Toda la chabola del armenio se ha declarado enferma, En vista de ello, Grandet, Galgani, Jean Castellí y Louis Gravon también se han hecho rebajar, en el último momento. Quedamos cinco de mi chabola y cuatro de la del armenio, más el relojero, el guardián de cabaña, que gruñe sin cesar por el trabajo de limpieza que le espera, y dos o tres tipos más, entre ellos un alsaciano, el gran Sylvain.

Este hombre vive solo en los duros, y todo el mundo es amigo suyo. Autor de un acto poco común que lo ha mandado veinte años a los duros, es un hombre de acción muy respetado. El sólo atracó un vagón postal del rápido París-Bruselas, dio muerte a los dos guardianes y arrojó sobre el balastro los sacos postales que, recogidos por cómplices a lo largo de la vía, totalizaron una suma importante.

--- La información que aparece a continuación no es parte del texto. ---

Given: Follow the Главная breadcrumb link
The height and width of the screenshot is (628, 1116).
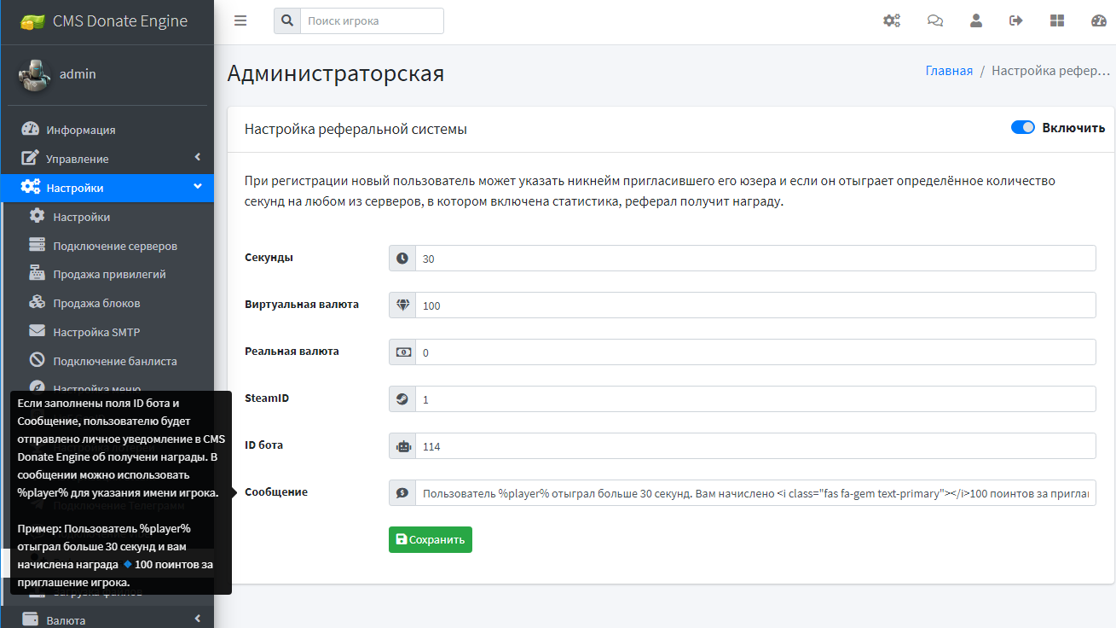Looking at the screenshot, I should (949, 71).
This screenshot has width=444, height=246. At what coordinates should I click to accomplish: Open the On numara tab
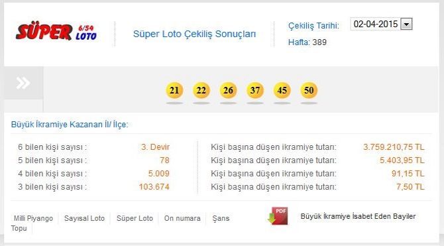coord(182,218)
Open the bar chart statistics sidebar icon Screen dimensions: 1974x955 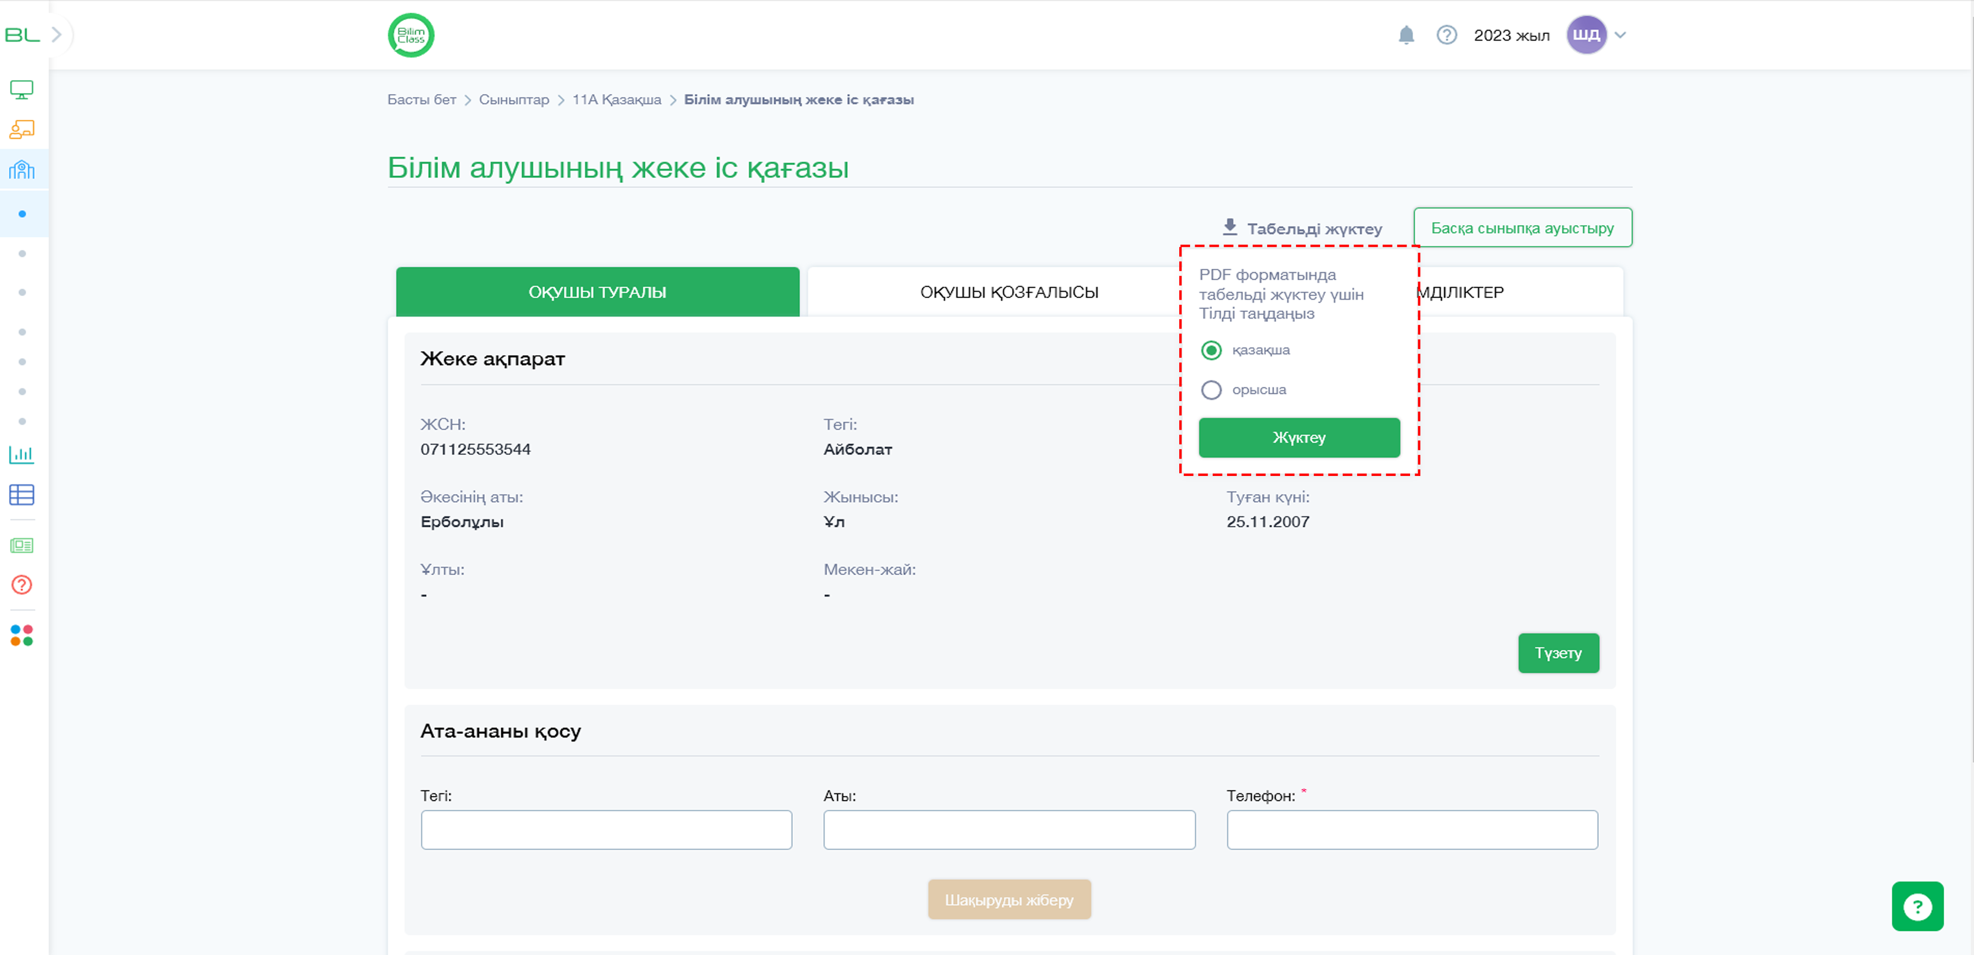pyautogui.click(x=21, y=455)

Sylvain, al ver las dos chabolas cuchichear cada una en su rincón, e ignorando que nos hemos comprometido a no actuar en seguida, se permite tomar la palabra:

—Espero que no vayáis a batiros en toda regla, al estilo de los tres mosqueteros.

—Hoy, no —dice Galgani—. Lo dejaremos para más tarde.

—¿Por qué más tarde? No dejes para mañana lo que puedas hacer hoy —dice Paulo—. Pero no veo la razón de que nos matemos mutuamente. ¿Qué dices tú, Papillon?

—Una sola pregunta: ¿Estabais al corriente de lo que iba a hacer el armenio?

—Te doy mi palabra de honor, Papi, de que no sabíamos nada, y, ¿quieres que te diga una cosa? De no haber muerto el armenio, no sé cómo hubiera encajado yo el golpe.

—Entonces, si es así, ¿por qué no concluir esta historia para siempre?, dice Grandet.

—Nosotros estamos de acuerdo. Estrechémonos la mano y no hablemos más de este triste episodio.

—Conformes.

—Yo soy testigo —dice Sylvain—. Me complace que esto se haya terminado.

—No hablemos más.

Por la tarde, a las seis, suena la campana. Al escucharla, no puedo impedir evocar la escena de la víspera, y a mi amigo con medio cuerpo erguido, avanzando hacia la canoa. La imagen es tan impresionante, incluso veinticuatro horas después, que ni por un segundo deseo que el armenio y Sans-Souci sean literalmente llevados por la horda de tiburones.

Galgani no dice una palabra. Sabe lo que pasé con Carbonieri. Mira al vacío balanceando las piernas, que pende a derecha e izquierda de su hamaca. Grandet aún no ha entrado. Hace ya más de diez minutos que el tañido de las campanas se ha apagado, cuando Galgani, sin mirarme y siempre balanceando las piernas, dice a media voz:

—Espero que ningún trozo de ese asqueroso de armenio se lo zampe uno de los tiburones que dieron cuenta de Matthieu. Sería demasiado estúpido que, separados en vida, se encontraran en el vientre de un tiburón.

Va a ser de veras un gran vacío para mí la pérdida de ese amigo noble y sincero. Lo mejor será que me vaya de Royale y actúe lo más de prisa posible. Todos los días me repito lo mismo.